Os dados recolhidos na análise de notícias publicadas em 71 países no dia 18 de janeiro de 1995 mostraram que as mulheres eram apenas 17% dos sujeitos noticiosos (este indicador evoluiu nas duas décadas seguintes para os 24%). O estudo apontou ainda a existência de enviesamentos na cobertura jornalística baseados no género – as mulheres são mais vezes retratadas como vítimas, a sua idade é mais frequentemente referenciada, são mais apresentadas visualmente e, se possível, com menos roupa.

Naquele ano, apenas 7% de mulheres foram identificadas como sujeitos noticiosos na área de Política e Governo, tema predominante na seleção noticiosa (esse indicador subiu para 16% em 2015).

Obviamente que esta dimensão simbólica está conectada com um maior acesso das mulheres a posições de decisão e poder, o que as habilita a uma maior visibilidade mediática. A aplicação da Lei da Paridade em Portugal favoreceu seguramente que mais mulheres acedessem à esfera política e uma maior exposição pública é indissociável das lideranças. A título ilustrativo, de 2015 a 2017, as protagonistas políticas que se destacaram a nível nacional foram duas dirigentes partidárias, Catarina Martins e Assunção Cristas (ERC, A Diversidade Sociocultural nos Media - 2015-2017).

O desequilíbrio da presença de mulheres nos órgãos políticos é hoje um mais habitual ângulo de interpelação jornalística. Por exemplo, o facto de a nova direção do CDS-PP ser exclusivamente masculina foi questionado na televisão mainstream, em prime-time, por um influente comentador.

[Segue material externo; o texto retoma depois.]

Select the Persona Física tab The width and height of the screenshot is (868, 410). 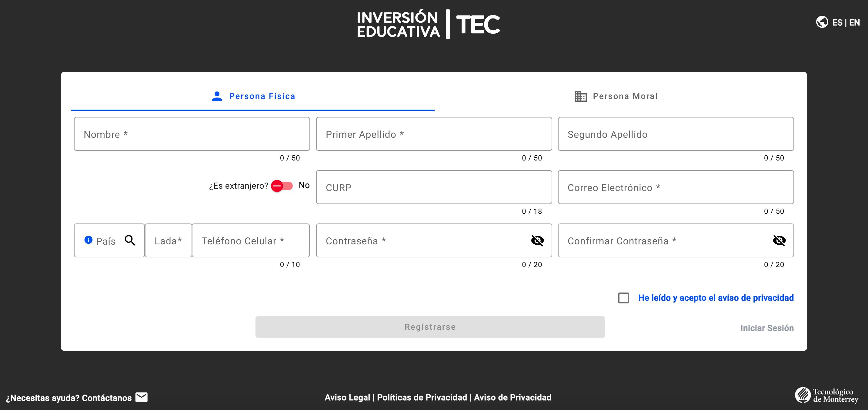253,96
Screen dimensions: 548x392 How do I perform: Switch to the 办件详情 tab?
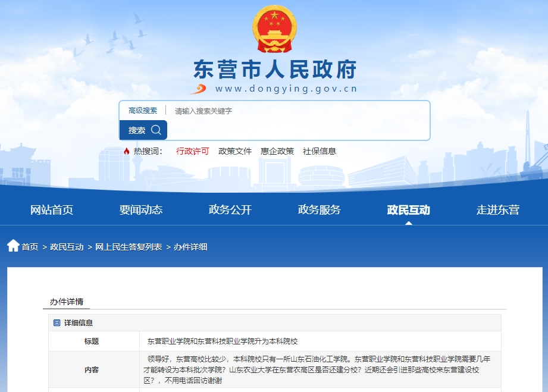coord(65,302)
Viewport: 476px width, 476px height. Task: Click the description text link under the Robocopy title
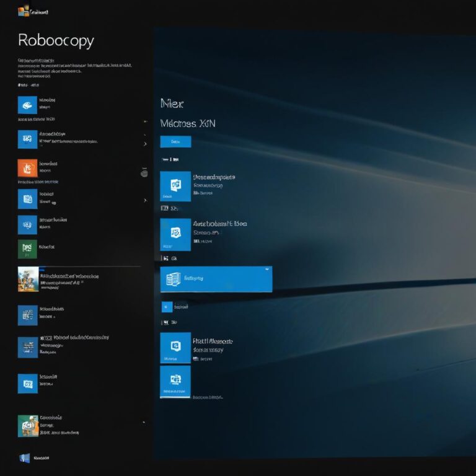point(74,64)
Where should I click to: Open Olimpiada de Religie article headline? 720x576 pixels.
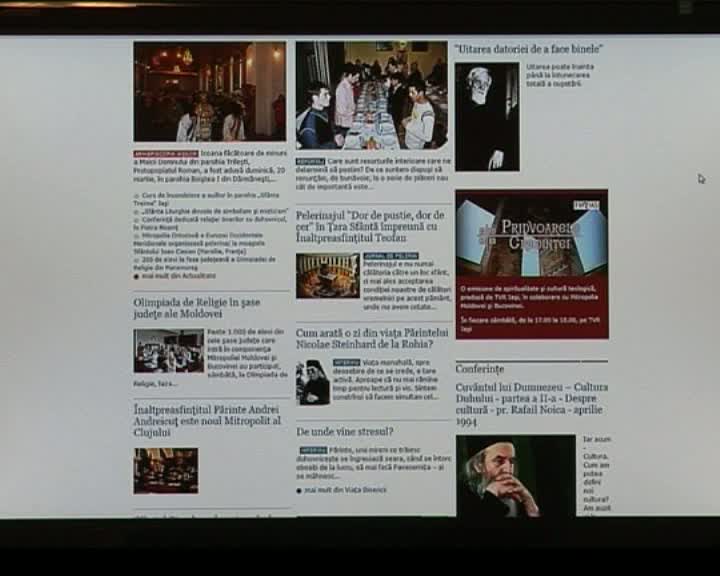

Porém, as mulheres continuavam sub-representadas nas notícias sobre política difundidas em 2018 em horário nobre nos principais canais televisivos nacionais (o valor mais alto foi registado na TVI, com uma expressão feminina de 26,3%). Atendendo à longevidade e formato do programa, este desequilíbrio inquieta no “Prós e Contras”, da RTP1, em que as mulheres representaram, naquele ano, apenas 22,5% dos convidados em edições com intervenientes políticos. Elas estiveram arredadas de debates sobre a transparência e integridade no futebol ou o caso de Tancos. A paridade foi alcançada apenas para discutir o Movimento #MeToo e as mulheres foram em maior número numa única edição onde se debateu o estatuto dos cuidadores informais (ERC, Relatório de avaliação da Observância do Princípio do Pluralismo Político em 2018).

Há caminho a percorrer no combate às desigualdades de género no palco mediático e os estudos de monitorização dos media, de que o Global Media Monitoring Project foi pioneiro à escala internacional, contribuem para uma visão mais informada da questão. O GMMP inspirou o desenvolvimento de outros projetos que incluem outras dimensões, como os (des)equilíbrios de género nas próprias organizações mediáticas. Estes estudos recorrem a ferramentas vivas, que se atualizam com a dinâmica da realidade, e convidam, por fim, a abordar esta problemática de forma global e a ver o ecossistema mediático como um todo.